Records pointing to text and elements
········

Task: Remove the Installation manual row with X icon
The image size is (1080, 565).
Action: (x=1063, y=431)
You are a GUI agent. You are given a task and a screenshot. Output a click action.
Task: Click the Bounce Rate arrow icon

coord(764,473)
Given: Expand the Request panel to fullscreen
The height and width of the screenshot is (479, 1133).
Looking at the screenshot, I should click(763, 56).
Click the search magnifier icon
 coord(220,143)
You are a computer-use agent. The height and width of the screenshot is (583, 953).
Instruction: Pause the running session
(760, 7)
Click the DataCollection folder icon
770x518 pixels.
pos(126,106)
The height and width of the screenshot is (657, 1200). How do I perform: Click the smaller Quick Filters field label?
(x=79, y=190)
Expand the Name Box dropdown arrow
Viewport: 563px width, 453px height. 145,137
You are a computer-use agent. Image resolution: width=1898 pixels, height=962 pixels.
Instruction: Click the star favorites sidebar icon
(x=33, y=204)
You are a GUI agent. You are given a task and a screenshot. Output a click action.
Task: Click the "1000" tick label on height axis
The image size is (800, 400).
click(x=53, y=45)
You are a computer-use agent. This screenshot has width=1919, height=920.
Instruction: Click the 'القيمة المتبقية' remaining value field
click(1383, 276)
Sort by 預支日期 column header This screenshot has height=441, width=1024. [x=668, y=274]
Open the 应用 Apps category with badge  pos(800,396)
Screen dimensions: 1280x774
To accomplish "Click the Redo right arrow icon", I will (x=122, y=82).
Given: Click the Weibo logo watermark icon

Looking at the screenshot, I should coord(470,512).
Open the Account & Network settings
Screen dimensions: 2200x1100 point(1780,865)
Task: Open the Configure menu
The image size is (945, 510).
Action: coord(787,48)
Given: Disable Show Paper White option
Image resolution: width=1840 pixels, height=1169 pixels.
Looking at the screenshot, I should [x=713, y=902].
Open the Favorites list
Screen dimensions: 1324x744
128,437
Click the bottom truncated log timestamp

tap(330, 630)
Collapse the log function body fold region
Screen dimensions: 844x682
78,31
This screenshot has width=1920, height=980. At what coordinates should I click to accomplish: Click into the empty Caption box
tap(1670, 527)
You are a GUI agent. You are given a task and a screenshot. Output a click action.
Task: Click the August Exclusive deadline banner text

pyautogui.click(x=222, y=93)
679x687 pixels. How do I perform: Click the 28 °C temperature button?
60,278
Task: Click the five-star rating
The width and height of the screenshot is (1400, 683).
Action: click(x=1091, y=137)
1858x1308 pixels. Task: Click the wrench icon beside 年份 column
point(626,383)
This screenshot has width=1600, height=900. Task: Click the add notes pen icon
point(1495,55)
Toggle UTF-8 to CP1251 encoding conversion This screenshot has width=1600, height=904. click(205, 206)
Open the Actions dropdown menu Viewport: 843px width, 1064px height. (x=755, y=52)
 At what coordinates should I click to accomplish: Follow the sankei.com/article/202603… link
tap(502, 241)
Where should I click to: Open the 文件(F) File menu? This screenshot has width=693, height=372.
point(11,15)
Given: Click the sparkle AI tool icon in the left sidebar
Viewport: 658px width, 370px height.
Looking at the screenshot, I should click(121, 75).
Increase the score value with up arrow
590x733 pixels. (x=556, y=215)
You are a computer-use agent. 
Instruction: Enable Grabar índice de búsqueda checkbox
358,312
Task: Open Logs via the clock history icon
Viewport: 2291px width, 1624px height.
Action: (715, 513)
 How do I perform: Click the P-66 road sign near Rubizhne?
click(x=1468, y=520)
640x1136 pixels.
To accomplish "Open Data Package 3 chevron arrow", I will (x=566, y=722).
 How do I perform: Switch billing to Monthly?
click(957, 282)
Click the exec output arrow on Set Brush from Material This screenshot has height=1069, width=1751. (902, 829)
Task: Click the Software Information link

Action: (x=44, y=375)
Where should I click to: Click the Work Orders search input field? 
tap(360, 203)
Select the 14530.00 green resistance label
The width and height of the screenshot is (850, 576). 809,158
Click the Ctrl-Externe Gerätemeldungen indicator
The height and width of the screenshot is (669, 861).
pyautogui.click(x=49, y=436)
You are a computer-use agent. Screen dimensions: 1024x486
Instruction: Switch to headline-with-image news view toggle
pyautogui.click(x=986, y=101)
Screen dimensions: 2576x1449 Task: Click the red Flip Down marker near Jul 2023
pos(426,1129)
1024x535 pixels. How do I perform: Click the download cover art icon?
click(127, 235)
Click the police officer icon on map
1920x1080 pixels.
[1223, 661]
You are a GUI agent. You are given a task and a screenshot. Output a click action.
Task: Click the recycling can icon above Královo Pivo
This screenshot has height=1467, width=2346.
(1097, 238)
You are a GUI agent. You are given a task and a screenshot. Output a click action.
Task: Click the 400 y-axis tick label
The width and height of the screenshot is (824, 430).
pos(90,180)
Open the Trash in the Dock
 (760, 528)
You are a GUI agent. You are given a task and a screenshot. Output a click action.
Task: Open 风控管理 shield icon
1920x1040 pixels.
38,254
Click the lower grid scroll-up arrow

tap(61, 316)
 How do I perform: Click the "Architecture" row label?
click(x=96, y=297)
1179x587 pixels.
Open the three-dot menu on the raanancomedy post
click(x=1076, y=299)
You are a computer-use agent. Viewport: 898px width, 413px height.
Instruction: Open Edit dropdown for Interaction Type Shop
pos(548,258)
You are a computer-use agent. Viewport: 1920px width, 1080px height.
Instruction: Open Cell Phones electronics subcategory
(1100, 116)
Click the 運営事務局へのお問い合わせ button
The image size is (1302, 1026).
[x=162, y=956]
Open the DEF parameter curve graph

········

Reproduce all of the records above, switching every occurrence of "Instruction" to "Command" and leaving everything else unchanged.

Task: Remove the Installation manual row with X icon
The image size is (1080, 565).
Action: (x=1063, y=431)
You are a GUI agent. You are given a task and a screenshot. Output a click action.
Task: Click the Bounce Rate arrow icon

coord(764,473)
Given: Expand the Request panel to fullscreen
The height and width of the screenshot is (479, 1133).
Looking at the screenshot, I should click(763, 56).
Click the search magnifier icon
 coord(220,143)
You are a computer-use agent. The height and width of the screenshot is (583, 953).
Command: Pause the running session
(760, 7)
Click the DataCollection folder icon
770x518 pixels.
pos(126,106)
The height and width of the screenshot is (657, 1200). How do I perform: Click the smaller Quick Filters field label?
(x=79, y=190)
Expand the Name Box dropdown arrow
Viewport: 563px width, 453px height. 145,137
You are a computer-use agent. Image resolution: width=1898 pixels, height=962 pixels.
Command: Click the star favorites sidebar icon
(x=33, y=204)
You are a GUI agent. You are given a task and a screenshot. Output a click action.
Task: Click the "1000" tick label on height axis
The image size is (800, 400).
click(x=53, y=45)
You are a computer-use agent. This screenshot has width=1919, height=920.
Command: Click the 'القيمة المتبقية' remaining value field
click(1383, 276)
Sort by 預支日期 column header This screenshot has height=441, width=1024. [x=668, y=274]
Open the 应用 Apps category with badge  pos(800,396)
Screen dimensions: 1280x774
To accomplish "Click the Redo right arrow icon", I will (x=122, y=82).
Given: Click the Weibo logo watermark icon

Looking at the screenshot, I should coord(470,512).
Open the Account & Network settings
Screen dimensions: 2200x1100 point(1780,865)
Task: Open the Configure menu
The image size is (945, 510).
Action: coord(787,48)
Given: Disable Show Paper White option
Image resolution: width=1840 pixels, height=1169 pixels.
Looking at the screenshot, I should [x=713, y=902].
Open the Favorites list
Screen dimensions: 1324x744
128,437
Click the bottom truncated log timestamp

tap(330, 630)
Collapse the log function body fold region
Screen dimensions: 844x682
78,31
This screenshot has width=1920, height=980. At what coordinates should I click to accomplish: Click into the empty Caption box
tap(1670, 527)
You are a GUI agent. You are given a task and a screenshot. Output a click action.
Task: Click the August Exclusive deadline banner text

pyautogui.click(x=222, y=93)
679x687 pixels. How do I perform: Click the 28 °C temperature button?
60,278
Task: Click the five-star rating
The width and height of the screenshot is (1400, 683).
Action: click(x=1091, y=137)
1858x1308 pixels. Task: Click the wrench icon beside 年份 column
point(626,383)
This screenshot has width=1600, height=900. Task: Click the add notes pen icon
point(1495,55)
Toggle UTF-8 to CP1251 encoding conversion This screenshot has width=1600, height=904. click(205, 206)
Open the Actions dropdown menu Viewport: 843px width, 1064px height. (x=755, y=52)
 At what coordinates should I click to accomplish: Follow the sankei.com/article/202603… link
tap(502, 241)
Where should I click to: Open the 文件(F) File menu? This screenshot has width=693, height=372.
point(11,15)
Given: Click the sparkle AI tool icon in the left sidebar
Viewport: 658px width, 370px height.
Looking at the screenshot, I should click(121, 75).
Increase the score value with up arrow
590x733 pixels. (x=556, y=215)
You are a computer-use agent. 
Command: Enable Grabar índice de búsqueda checkbox
358,312
Task: Open Logs via the clock history icon
Viewport: 2291px width, 1624px height.
Action: (715, 513)
 How do I perform: Click the P-66 road sign near Rubizhne?
click(x=1468, y=520)
640x1136 pixels.
To accomplish "Open Data Package 3 chevron arrow", I will (x=566, y=722).
 How do I perform: Switch billing to Monthly?
click(957, 282)
Click the exec output arrow on Set Brush from Material This screenshot has height=1069, width=1751. (902, 829)
Task: Click the Software Information link

Action: (x=44, y=375)
Where should I click to: Click the Work Orders search input field? 
tap(360, 203)
Select the 14530.00 green resistance label
The width and height of the screenshot is (850, 576). 809,158
Click the Ctrl-Externe Gerätemeldungen indicator
The height and width of the screenshot is (669, 861).
pyautogui.click(x=49, y=436)
You are a computer-use agent. Screen dimensions: 1024x486
Command: Switch to headline-with-image news view toggle
pyautogui.click(x=986, y=101)
Screen dimensions: 2576x1449 Task: Click the red Flip Down marker near Jul 2023
pos(426,1129)
1024x535 pixels. How do I perform: Click the download cover art icon?
click(127, 235)
Click the police officer icon on map
1920x1080 pixels.
[1223, 661]
You are a GUI agent. You are given a task and a screenshot. Output a click action.
Task: Click the recycling can icon above Královo Pivo
This screenshot has height=1467, width=2346.
(1097, 238)
You are a GUI agent. You are given a task and a screenshot. Output a click action.
Task: Click the 400 y-axis tick label
The width and height of the screenshot is (824, 430).
pos(90,180)
Open the Trash in the Dock
 (760, 528)
You are a GUI agent. You are given a task and a screenshot. Output a click action.
Task: Open 风控管理 shield icon
1920x1040 pixels.
38,254
Click the lower grid scroll-up arrow

tap(61, 316)
 How do I perform: Click the "Architecture" row label?
click(x=96, y=297)
1179x587 pixels.
Open the three-dot menu on the raanancomedy post
click(x=1076, y=299)
You are a computer-use agent. Viewport: 898px width, 413px height.
Command: Open Edit dropdown for Interaction Type Shop
pos(548,258)
You are a computer-use agent. Viewport: 1920px width, 1080px height.
Command: Open Cell Phones electronics subcategory
(1100, 116)
Click the 運営事務局へのお問い合わせ button
The image size is (1302, 1026).
[x=162, y=956]
Open the DEF parameter curve graph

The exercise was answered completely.